Following on from our last blog on family trusts, this week the spotlight is on Memoranda of Wishes.
A Memorandum of Wishes is an additional document the settlor of a trust can create to indicate to the trustees their intentions of how they want the Trust to be managed. This Memorandum is read alongside the Trust Deed and enables a settlor to effectively give directions as to how the Trust should be administered, particularly after death.
In contrast to a Will, where executors do not have the power to make distributions of your personal property, trustees do have the power to determine how capital and income from a Trust are to be distributed (subject to powers in the Trust Deed). A Memorandum provides guidance in this respect.
Although a Memorandum of Wishes is not binding on trustees, they would be expected to give the Memorandum careful consideration as to the wishes of the settlor.
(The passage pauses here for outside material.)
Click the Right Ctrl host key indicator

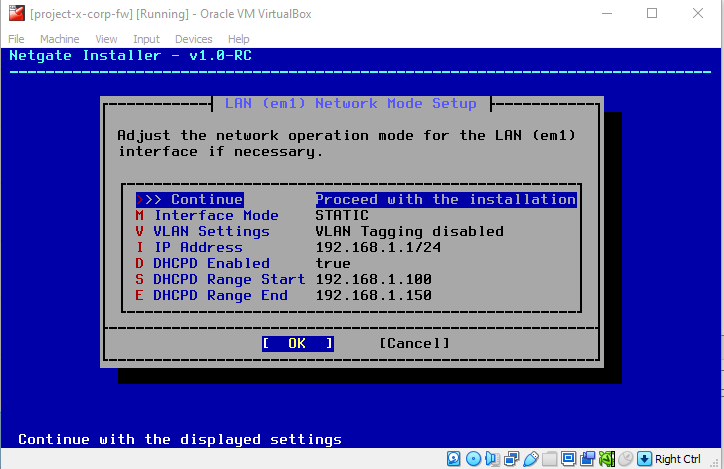click(x=677, y=459)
Thereby a settlor could in the Memorandum provide guidance on:
- The purpose and reasoning behind establishing the Trust;
- Who is intended to benefit from the Trust;
- Trust distribution date;
- Distribution of Trust income and capital; and
- Any discretionary powers of trustees.
Because Memoranda of Wishes are not legally binding on trustees, it is common for settlors to revise their memoranda on a regular basis to reflect any changing opinions as time goes by. Whether you have an established Trust, or you are looking to create one it is recommended to have a Memorandum of Wishes alongside your Trust.
Disclaimer: The information on this page is general information only and must not be relied on as legal advice.